WebNovels

Chapter 13 - CHAPTER 12: The Park Bench Conversation

Jae-hyun's POV

The park near campus was mostly empty, save for a few scattered students and the occasional jogger weaving past benches under the soft glow of the late afternoon sun. Jae-hyun walked beside Seo-ah, their pace unhurried, the silence between them gentle rather than awkward. She hugged her notebook close to her chest, her fingers white-knuckled against the cover.

He noticed. But said nothing.

There was a different kind of quiet in her today.

Something had shifted since their group session in the library. The way she glanced at him now — it lingered just a second too long. Like she was studying a riddle she didn't know she was meant to solve.

He wasn't ready for her to solve it yet.

But God, he wanted to talk to her.

They found an empty bench by the fountain. He sat first. She joined him, cautiously, like she wasn't sure she should be there at all.

He pulled his sleeves over his wrists, fingers nervously threading into the fabric.

"So," he began, breaking the silence with a light chuckle, "how do you write something that feels real without revealing too much of yourself?"

Seo-ah looked surprised. "That's... a strange question."

"Maybe," he said. "But I've been wondering. I read so many stories that feel like confessions. I keep thinking — were they meant to be read? Or were they meant to be found?"

Her brows pulled together.

Jae-hyun swallowed, choosing his next words carefully.

"I think the stories that stay with you are the ones where the writer bled a little," he said quietly. "Even if they covered it in pretty metaphors."

She didn't speak. But she looked at him. Really looked.

So he continued, softer this time.

"Do you write because it hurts... or because it heals?"

There was a sharp breath — not from him.

Seo-ah hesitated, her fingers still tight around her notebook.

"I think…" she said, voice quiet, "at first, it was to survive something. Then it became a way to make sense of it. Like if I put it on the page, it couldn't control me anymore."

He turned slightly toward her. "That sounds brave."

"It's not," she said. "It's necessary."

They sat in silence again, this time heavier. But not unbearable. Just... full.

The breeze played with the edge of her hair, and for a moment, Jae-hyun thought of reaching out to brush it back. He didn't.

Instead, he said, barely above a whisper:

"If every version of me in every timeline met you… I think they'd all fall too."

Seo-ah's head turned slowly.

"What?"

He met her eyes. Didn't blink. Didn't smile.

"I mean it," he said. "I don't think there's a version of me — past, future, parallel, fictional — that wouldn't stop everything just to know you."

Her breath hitched.

"I—" she started, then faltered. "That sounds like... a quote."

"Maybe it is," he said, lips curving faintly. "Maybe it's just how I feel."

The silence that followed was vast and pulsing. Neither of them looked away.

Seo-ah swallowed. "You don't know me."

He exhaled. "I think I'm starting to."

And for once, she didn't deny it.

She looked down at her notebook. Then to the fountain. Then back at him.

"You really think every version of you would fall for someone like me?" she asked, voice laced with something fragile. Hope, maybe.

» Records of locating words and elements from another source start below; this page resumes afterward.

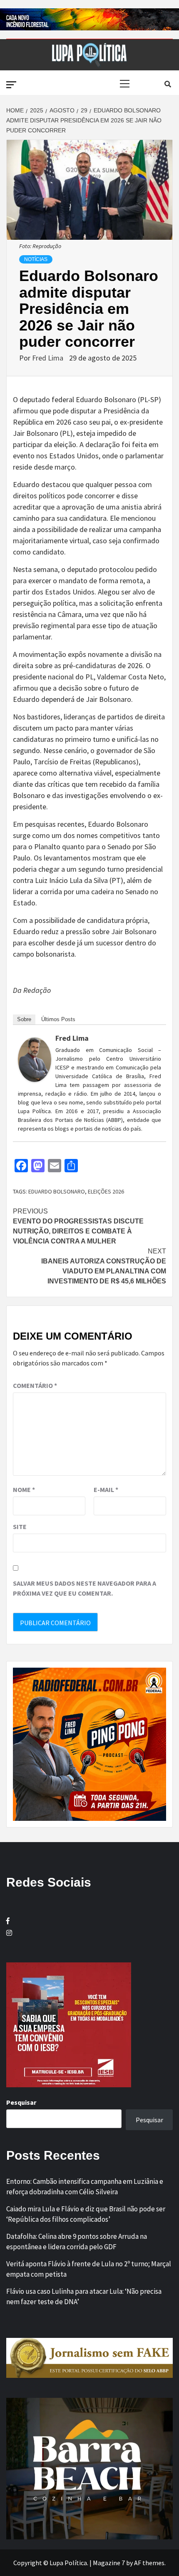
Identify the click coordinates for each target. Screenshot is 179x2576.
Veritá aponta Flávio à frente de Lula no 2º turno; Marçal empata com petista (88, 2269)
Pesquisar (21, 2102)
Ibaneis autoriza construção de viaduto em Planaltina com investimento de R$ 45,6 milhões (103, 1266)
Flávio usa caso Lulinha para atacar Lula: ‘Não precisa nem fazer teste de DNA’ (84, 2297)
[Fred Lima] (34, 1059)
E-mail (106, 1489)
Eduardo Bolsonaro (56, 1191)
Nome (24, 1489)
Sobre (24, 1019)
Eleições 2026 (106, 1191)
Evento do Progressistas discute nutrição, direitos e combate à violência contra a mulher (78, 1226)
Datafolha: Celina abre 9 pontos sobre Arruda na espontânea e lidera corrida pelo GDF (76, 2242)
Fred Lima (48, 358)
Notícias (35, 259)
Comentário (35, 1385)
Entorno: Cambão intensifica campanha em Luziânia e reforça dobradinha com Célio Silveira (84, 2187)
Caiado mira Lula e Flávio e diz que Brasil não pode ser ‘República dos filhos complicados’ (85, 2214)
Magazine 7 (109, 2563)
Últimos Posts (58, 1019)
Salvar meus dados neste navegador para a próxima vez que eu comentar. (84, 1588)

"I don't think so," he said. "I know it."

A pause. The wind carried petals from a nearby tree across the path.

She smiled. Barely. But it was real.

"I don't know what to do with that," she admitted.

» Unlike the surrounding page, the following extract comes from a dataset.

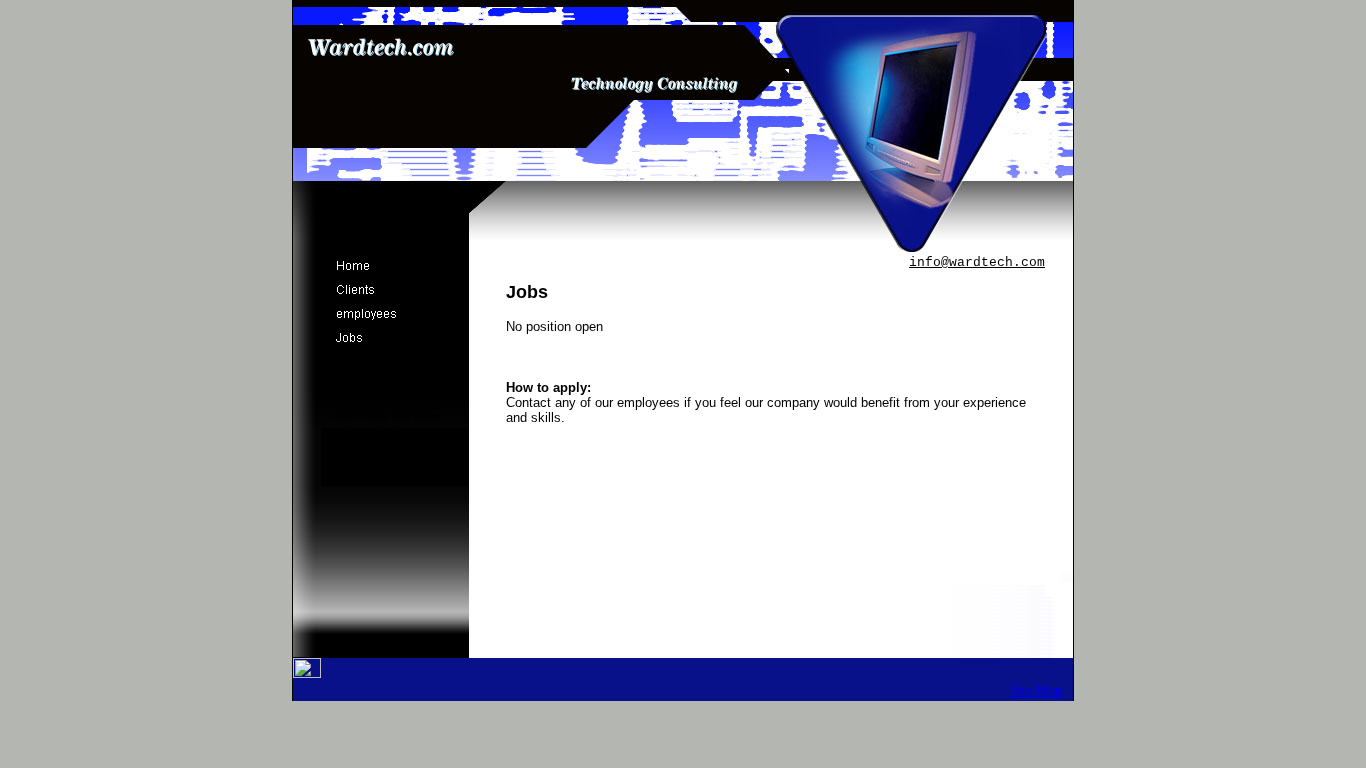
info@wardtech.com (977, 262)
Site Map (1036, 690)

He shrugged lightly. "You don't have to do anything. I just... wanted you to know."

They sat like that, quiet again, side by side.

He didn't touch her. Didn't lean closer. Didn't try to claim anything.

But his words remained — lodged in the air between them like a promise she hadn't asked for, but somehow needed.

Later, they walked slowly back to the edge of campus, their steps syncing without them realizing it. Every few minutes, she would glance up at him like she was still holding that line in her mind, like it wouldn't let her go.

Just before parting ways, she paused.

"You always say things like you're reading from a book no one else has access to," she said.

Jae-hyun smiled. "Maybe I'm just trying to write a better one."

She nodded, slowly, thoughtfully.

And then she left.

Jae-hyun stood there for a while, hands in his pockets, heart echoing with things he hadn't said yet.

If she ever asked, he'd say it all. But only when she was ready.

For now, he would wait.

Not just for her.

But for the story they were slowly beginning to write together.